# Weeping Cherry



## slackkeymike (Jul 25, 2007)

I have a slow growing weeping cherry in front of my house (shade morning, moderate sun rest of day) that invariably looks awful this time of year. The leaves curl and get brittle. I spray with bug ang fungicide sprays. Water the root ball. Fertilize. But still no luck. The tree comes back every year...but looks so distressed this time of year. What does it need?

Mike


----------



## osb_mail (Jul 25, 2007)

post some pictures


----------



## slackkeymike (Jul 25, 2007)

ok, here are some weeping cherry pics.


----------



## Gate Keeper (Jul 25, 2007)

The curling usually happens with most plants from heat and lack of water. You are watering it so that can't be it. I looked for scale in the pictures you posted but could not see anything. I did notice something on the top leaf in picture one. The holes and notches in the leaves are from caterpillars? Bees? Is the tree buried too deep? Are the blotches fungal having a dark spot within the discoloration. The tips could be browning from too much water. Not sure but hope this helps.


----------



## slackkeymike (Jul 25, 2007)

But shouldn't application of water help? It never does. Plant has been in the ground for 3-4 years, and as you can see, it is grwoing new branches and getting thicker. I would tend to lean towards a systemic problem...something in the ground...too acidic, too basic, fungus, etc... Or something on the plant (but I have sprayed with fungicide, insecticide). Here are some leaf closeups.


----------



## BayouTree (Jul 26, 2007)

When was the tree planted? Was it balled and burlap or container stock? Could you post a picture of the base of the tree where the trunk meets the ground? It could be planted to deep. Do you know what species of cherry this is? What is your soil like ie: sandy or clay? Have you been getting much rain this year? Is overwatering a possibility?


----------



## slackkeymike (Jul 26, 2007)

Thought about posting a pic of the base, will do so tonight. It was a container, not burlap. When I got it, it had two branches. The soil around the tree is "bottom land" clay. And yes, I have since learned to plant on top of the ground...most of those trees are totally successful. It has been a dry year...but in wet years, the same thing happens. Would digging it up and repairing the soil be an option? BTW, the base is slightly elevated. No idea on species. My lawn does have irrigation.

Mike


----------



## treedoc1 (Jul 26, 2007)

*snow fountain cherry*

Looks like a nice young snow fountain cherry. How much of your lawn irrigation system is hitting the foliage, are the fibrous roots nice and white. Don't go looking for Zebras, it appears a lot of water is hitting the foliage from your photos. Can you lower the angle on your heads. Too much water is going to give you a scorched appearance also because of some of the root dieback.


----------



## slackkeymike (Jul 26, 2007)

Oops...that pic was taken during a rain storm... 

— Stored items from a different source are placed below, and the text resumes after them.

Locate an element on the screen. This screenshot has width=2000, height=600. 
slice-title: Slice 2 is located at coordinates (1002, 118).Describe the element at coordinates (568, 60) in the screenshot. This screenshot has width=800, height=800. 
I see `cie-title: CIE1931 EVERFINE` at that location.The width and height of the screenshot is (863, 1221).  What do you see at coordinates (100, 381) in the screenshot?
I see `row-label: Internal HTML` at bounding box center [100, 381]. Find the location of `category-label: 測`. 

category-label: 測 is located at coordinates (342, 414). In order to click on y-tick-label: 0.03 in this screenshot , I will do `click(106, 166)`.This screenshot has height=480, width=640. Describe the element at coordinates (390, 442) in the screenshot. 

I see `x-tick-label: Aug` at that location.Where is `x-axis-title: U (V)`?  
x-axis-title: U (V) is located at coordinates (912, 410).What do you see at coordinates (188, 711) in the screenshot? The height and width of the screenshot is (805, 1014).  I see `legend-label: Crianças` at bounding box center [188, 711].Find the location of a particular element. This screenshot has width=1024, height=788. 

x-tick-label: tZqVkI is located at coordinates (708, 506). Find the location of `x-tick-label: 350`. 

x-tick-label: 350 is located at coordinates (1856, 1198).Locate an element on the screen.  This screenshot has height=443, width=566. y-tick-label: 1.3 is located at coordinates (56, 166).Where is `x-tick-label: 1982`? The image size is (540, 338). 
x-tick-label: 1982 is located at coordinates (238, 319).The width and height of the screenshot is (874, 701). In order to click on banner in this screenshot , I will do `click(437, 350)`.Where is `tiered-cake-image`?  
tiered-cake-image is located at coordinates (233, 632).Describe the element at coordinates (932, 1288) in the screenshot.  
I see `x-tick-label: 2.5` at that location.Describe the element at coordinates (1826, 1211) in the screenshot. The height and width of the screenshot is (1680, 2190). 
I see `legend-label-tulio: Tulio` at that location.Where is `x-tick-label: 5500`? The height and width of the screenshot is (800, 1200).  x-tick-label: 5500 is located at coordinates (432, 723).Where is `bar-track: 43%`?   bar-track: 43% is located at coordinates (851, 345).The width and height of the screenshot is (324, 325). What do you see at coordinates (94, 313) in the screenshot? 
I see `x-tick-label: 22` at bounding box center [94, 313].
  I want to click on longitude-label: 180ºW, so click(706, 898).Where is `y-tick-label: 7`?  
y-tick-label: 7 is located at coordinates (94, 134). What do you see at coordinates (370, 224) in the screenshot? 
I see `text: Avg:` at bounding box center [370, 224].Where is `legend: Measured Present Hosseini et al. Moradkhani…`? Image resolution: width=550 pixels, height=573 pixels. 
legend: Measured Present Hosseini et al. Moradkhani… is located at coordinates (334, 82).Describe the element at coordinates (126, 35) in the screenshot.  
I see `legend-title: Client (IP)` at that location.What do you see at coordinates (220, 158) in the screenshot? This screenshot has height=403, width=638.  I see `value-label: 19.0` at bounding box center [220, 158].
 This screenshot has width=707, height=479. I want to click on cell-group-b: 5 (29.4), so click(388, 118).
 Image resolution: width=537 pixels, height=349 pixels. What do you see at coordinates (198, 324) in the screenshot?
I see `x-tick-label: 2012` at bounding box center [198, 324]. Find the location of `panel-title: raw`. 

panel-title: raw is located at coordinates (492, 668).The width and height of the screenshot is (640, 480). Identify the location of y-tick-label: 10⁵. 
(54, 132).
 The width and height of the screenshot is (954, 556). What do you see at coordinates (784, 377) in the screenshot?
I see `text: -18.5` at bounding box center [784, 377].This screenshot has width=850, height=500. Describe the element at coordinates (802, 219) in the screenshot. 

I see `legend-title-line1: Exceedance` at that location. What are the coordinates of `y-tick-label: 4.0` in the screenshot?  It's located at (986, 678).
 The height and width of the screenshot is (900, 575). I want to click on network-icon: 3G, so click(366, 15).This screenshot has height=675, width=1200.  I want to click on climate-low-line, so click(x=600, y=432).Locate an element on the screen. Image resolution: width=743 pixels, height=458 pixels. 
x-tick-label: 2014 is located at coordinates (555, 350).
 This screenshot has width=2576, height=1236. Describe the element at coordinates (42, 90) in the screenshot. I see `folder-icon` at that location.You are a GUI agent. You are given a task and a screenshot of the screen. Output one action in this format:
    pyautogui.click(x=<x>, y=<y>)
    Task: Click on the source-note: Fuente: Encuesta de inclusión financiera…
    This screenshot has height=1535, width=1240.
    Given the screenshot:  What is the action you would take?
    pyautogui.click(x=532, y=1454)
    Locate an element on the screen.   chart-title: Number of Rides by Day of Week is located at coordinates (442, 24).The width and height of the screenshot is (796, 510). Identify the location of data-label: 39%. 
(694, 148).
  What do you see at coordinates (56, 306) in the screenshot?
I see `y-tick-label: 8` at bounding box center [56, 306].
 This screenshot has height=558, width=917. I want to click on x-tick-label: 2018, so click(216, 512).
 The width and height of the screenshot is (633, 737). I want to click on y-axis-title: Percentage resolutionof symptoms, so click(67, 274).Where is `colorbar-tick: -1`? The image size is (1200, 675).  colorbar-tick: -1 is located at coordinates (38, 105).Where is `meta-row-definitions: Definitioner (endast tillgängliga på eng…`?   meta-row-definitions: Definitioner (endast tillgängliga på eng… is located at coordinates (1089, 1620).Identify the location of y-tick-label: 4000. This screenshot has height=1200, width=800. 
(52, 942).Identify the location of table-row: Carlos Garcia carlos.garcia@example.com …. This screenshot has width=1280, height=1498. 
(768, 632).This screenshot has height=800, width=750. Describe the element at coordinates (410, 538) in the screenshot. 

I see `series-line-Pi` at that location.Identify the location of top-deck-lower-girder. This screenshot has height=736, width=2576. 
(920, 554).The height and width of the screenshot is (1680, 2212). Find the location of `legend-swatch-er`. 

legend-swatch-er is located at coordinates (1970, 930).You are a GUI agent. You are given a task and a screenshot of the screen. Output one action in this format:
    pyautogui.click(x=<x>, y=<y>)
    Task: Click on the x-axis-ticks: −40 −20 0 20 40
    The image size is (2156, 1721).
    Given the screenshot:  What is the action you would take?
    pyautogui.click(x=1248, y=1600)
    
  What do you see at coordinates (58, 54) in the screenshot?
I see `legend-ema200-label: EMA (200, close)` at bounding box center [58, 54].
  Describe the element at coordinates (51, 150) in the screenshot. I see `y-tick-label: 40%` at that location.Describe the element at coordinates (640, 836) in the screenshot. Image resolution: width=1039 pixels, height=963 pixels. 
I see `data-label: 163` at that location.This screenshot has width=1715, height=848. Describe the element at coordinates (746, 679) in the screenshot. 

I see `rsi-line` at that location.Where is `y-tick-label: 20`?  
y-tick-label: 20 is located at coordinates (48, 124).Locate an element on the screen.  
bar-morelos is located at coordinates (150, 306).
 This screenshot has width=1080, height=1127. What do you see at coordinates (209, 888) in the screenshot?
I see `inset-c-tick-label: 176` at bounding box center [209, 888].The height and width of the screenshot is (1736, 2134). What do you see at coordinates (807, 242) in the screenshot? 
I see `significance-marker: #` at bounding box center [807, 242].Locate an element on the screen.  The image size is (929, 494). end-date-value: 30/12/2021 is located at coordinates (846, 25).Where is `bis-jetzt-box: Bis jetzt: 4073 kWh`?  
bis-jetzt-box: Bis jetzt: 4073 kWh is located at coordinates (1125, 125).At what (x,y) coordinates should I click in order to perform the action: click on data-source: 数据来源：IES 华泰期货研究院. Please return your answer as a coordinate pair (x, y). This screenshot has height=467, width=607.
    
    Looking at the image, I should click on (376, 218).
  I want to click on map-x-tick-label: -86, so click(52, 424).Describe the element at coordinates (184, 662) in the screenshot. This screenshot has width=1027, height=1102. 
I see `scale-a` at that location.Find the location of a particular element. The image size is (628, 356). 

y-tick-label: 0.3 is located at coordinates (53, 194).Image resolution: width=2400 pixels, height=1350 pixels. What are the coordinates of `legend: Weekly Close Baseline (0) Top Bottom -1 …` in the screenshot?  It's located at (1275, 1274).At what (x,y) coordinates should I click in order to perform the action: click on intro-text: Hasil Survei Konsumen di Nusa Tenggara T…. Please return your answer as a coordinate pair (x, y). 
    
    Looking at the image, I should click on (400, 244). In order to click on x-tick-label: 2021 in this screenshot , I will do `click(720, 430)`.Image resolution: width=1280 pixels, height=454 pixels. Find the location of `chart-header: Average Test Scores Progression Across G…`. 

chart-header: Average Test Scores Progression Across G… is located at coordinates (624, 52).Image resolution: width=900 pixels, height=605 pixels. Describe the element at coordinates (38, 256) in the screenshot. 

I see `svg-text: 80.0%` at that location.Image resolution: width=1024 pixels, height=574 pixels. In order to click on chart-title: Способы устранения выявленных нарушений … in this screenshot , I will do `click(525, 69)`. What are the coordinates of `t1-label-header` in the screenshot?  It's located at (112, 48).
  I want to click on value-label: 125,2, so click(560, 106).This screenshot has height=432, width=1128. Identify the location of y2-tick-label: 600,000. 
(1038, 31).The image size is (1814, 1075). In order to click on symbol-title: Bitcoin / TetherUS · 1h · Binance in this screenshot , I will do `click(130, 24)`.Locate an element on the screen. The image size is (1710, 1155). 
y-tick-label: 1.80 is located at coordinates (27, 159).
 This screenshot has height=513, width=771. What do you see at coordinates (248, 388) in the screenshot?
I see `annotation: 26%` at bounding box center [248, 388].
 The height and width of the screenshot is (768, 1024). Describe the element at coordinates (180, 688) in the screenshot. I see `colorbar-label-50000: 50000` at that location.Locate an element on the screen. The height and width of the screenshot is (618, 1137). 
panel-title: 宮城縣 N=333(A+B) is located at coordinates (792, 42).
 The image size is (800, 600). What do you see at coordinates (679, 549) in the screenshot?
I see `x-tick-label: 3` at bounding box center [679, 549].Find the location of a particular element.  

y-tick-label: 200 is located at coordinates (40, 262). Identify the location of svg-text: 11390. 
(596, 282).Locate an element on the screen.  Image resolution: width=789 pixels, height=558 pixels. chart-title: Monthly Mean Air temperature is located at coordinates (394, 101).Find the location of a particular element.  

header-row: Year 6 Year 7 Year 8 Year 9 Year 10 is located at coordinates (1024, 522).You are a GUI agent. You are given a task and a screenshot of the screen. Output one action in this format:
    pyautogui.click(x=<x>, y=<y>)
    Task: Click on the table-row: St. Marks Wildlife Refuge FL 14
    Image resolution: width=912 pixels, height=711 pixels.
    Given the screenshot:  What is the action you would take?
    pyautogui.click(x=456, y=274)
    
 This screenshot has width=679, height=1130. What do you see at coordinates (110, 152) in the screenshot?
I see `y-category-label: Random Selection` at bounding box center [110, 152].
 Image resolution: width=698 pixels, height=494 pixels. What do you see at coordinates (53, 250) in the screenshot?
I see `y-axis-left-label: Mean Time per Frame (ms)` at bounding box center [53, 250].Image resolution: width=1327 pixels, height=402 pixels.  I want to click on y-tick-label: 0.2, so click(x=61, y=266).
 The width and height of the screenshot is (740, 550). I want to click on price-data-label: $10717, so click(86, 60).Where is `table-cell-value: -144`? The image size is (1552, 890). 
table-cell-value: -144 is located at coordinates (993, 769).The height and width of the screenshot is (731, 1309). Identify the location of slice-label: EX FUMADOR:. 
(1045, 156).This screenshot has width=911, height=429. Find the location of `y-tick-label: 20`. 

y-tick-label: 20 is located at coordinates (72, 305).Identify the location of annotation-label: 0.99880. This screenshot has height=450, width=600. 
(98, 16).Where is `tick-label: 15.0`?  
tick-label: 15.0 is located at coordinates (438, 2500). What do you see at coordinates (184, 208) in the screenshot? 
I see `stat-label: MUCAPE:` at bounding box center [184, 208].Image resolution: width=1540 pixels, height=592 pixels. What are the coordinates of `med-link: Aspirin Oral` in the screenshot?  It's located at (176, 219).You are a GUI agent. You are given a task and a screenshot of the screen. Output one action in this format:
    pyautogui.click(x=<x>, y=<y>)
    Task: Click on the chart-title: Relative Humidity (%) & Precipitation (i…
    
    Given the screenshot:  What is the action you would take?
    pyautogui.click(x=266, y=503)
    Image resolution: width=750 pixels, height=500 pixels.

But yes, the sprinklers do hit the foliage when they are on...and they have not been on for about a month.

mike


----------



## slackkeymike (Jul 26, 2007)

Base of the tree


----------



## treeseer (Jul 26, 2007)

slackkeymike said:


> Base of the tree


hate to tell ya but that is the trunk, not the base. remove the extra mulch and dirt until you see the first roots that grow off the stem. then click.


Most Stem Girdling Roots were once small circling roots, innocent in appearance to most observers. If these roots are not straightened or cut in the nursery when trees are “stepped up”--transplanted into larger containers—this can result in a “multiple corkscrew” effect. The European nursery standards specify root pruning at every step, 4”-8” further out each time, to avoid these defects. The ANSI Z60 American nursery standards do not address this problem. The best way to expose and treat this condition is to wash off the nursery soil and correct the roots as you plant trees in the bareroot style. This process, called root washing, is growing in popularity with planters who are concerned with long-term tree health and stability. But even when roots are growing away from the stem, the tree is not yet out of the woods.

Root “balls”, the volume of soil packed inside a young tree’s packaging, have been getting rounder and rounder every year. Whether trees are grown in containers or dug from the field B&B (balled and burlapped), soil is commonly heaped around the trunk, where it does not belong. The trunk flare, where the trunk naturally turns into roots and the tree joins the earth, is all too often buried early in the growing process, and buried deeper yet at planting time. Some specifications still ignore the requirement in ANSI A300 (Part 6)-2005, 63.6.2.3, “The bottom of the trunk flare SHALL be at or above finished grade”. Instead, they instruct the landscape contractors to plant the root BALL at ground level, so the landscapers obediently follow this instruction, with disastrous consequences. 

Arborists should have the ANSI standard—available from TCIA—in hand when they talk to growers and landscape architects and landscapers about deep planting. When these professionals see with their own eyes that the American Nursery and Landscape Association and the American Society of Landscape Architects are represented in ANSI, they will realize that they don’t have a stem to stand on when they bury trees. The entire green industry agrees that we should always be able to find the trunk flare.


----------



## slackkeymike (Jul 26, 2007)

Very well. I read elsewhere on this forum about Stem Girdling for a silver maple. Did not occur to me that that might be my problem. This weekend, I will clear the mound and roots, and look for this. Makes a lot of sense. The tree is young enough and strong enough...so this should not be a problem.

Thanks all for the great advice...more pics this weekend to follow.

Mike


----------